**Prompt:** Please print the records word for word, starting at the line containing "Given: Select the Active status of sched02" and continuing through the end of the records, with both ends included. Leave the pictures out of your answer.

**Given entries:**
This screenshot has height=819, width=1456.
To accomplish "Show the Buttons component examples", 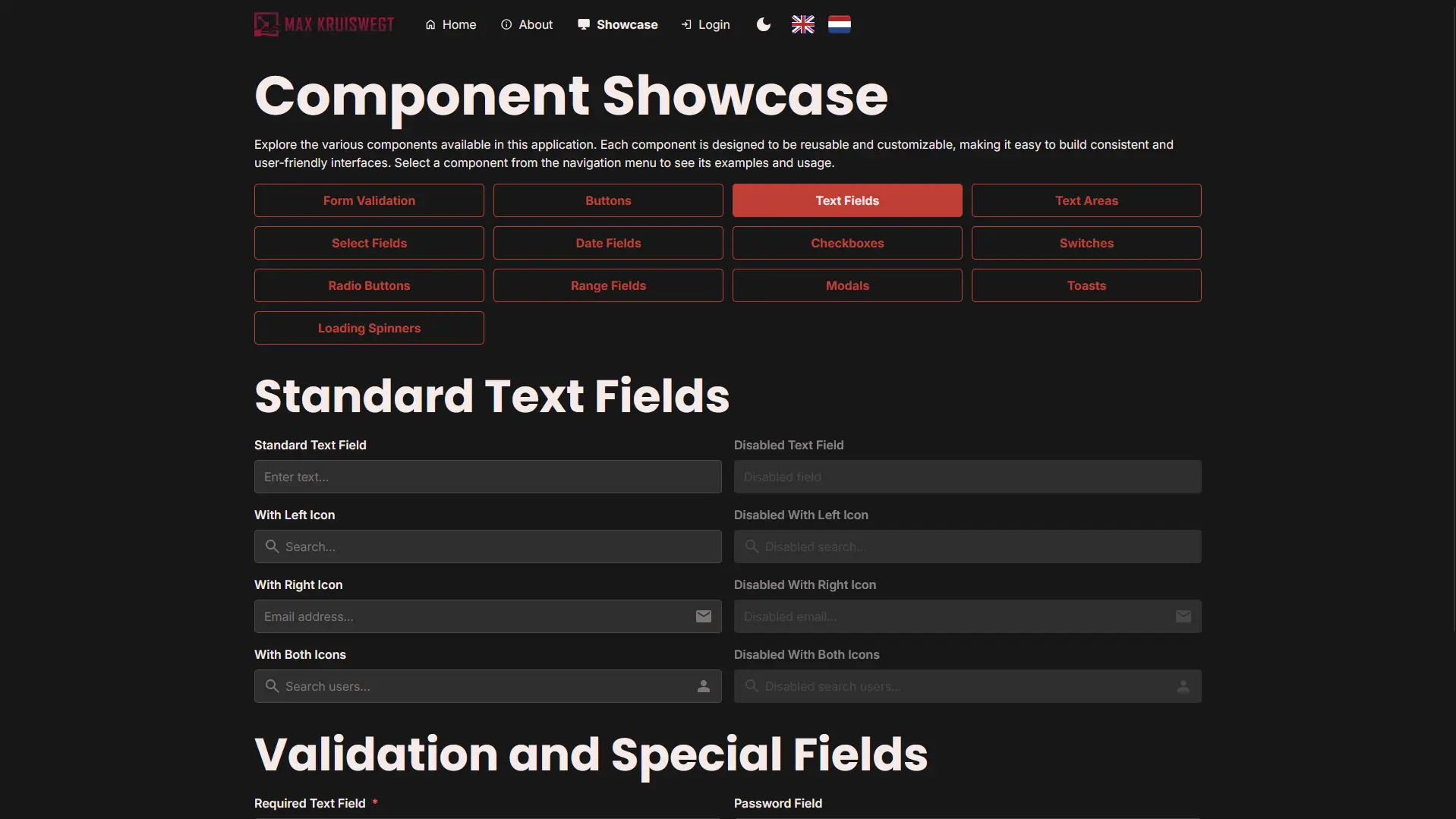I will coord(608,200).
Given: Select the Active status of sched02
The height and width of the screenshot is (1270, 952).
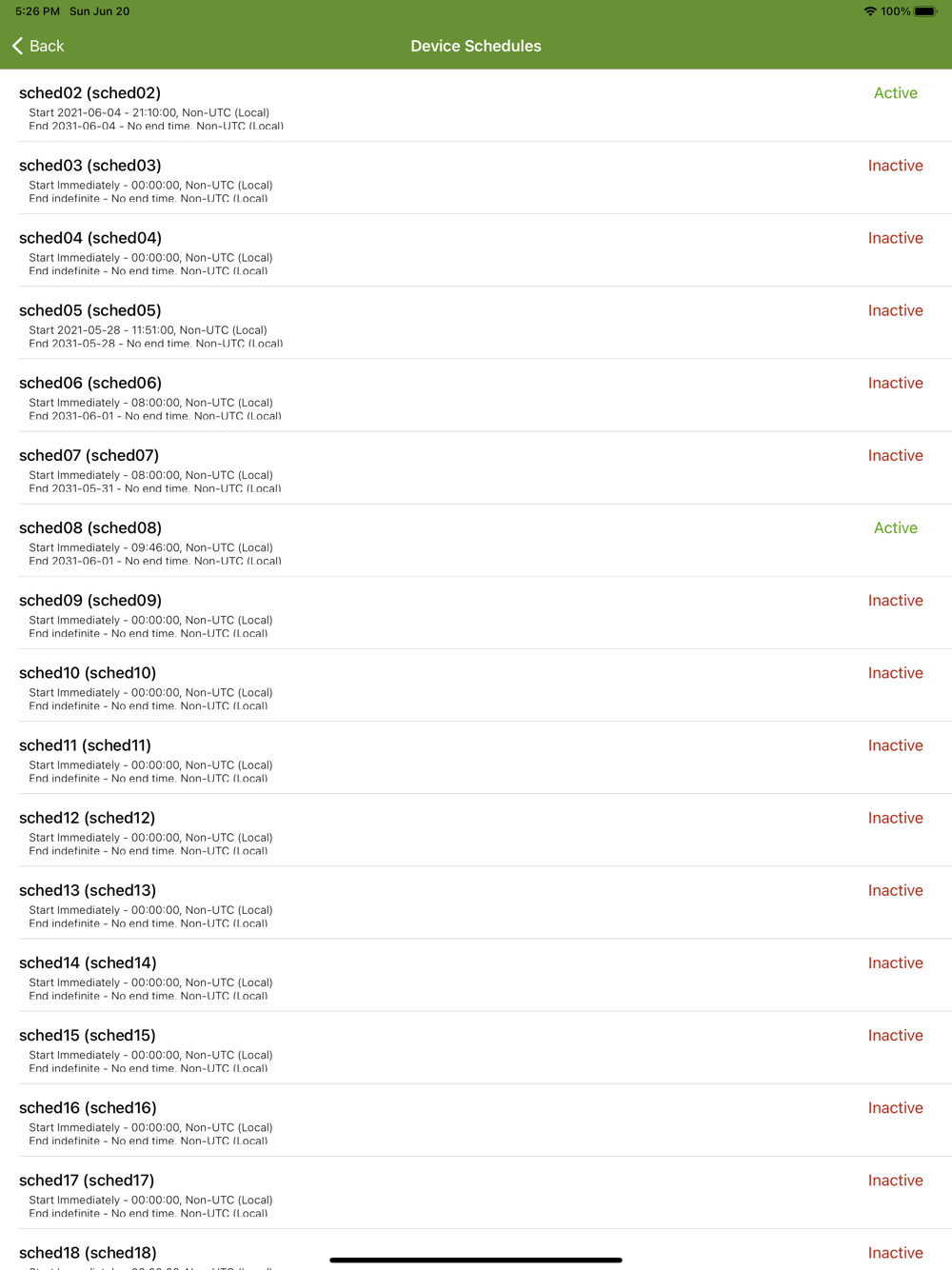Looking at the screenshot, I should click(896, 93).
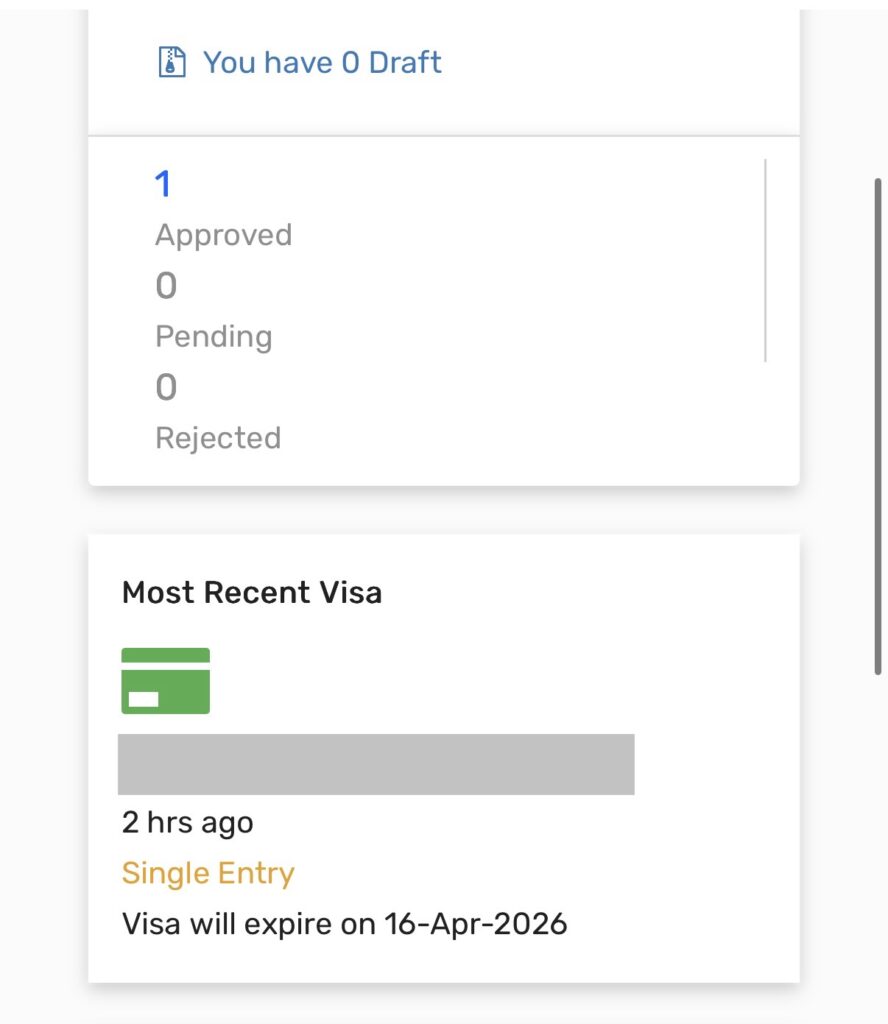This screenshot has width=888, height=1024.
Task: Click the draft document icon
Action: pyautogui.click(x=172, y=63)
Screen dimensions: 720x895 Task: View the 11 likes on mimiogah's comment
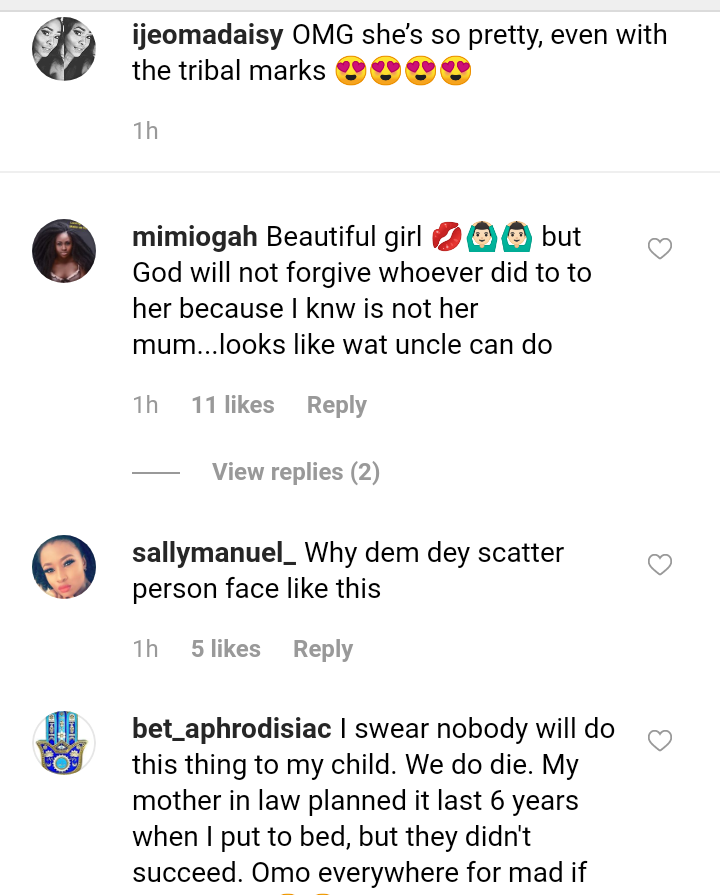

**Solution to this exercise:**
Given: Select the Active status of sched02
The height and width of the screenshot is (1270, 952).
Looking at the screenshot, I should click(896, 93).
This screenshot has width=888, height=1024.
Task: Click the draft document icon
Action: pyautogui.click(x=172, y=63)
Screen dimensions: 720x895 Task: View the 11 likes on mimiogah's comment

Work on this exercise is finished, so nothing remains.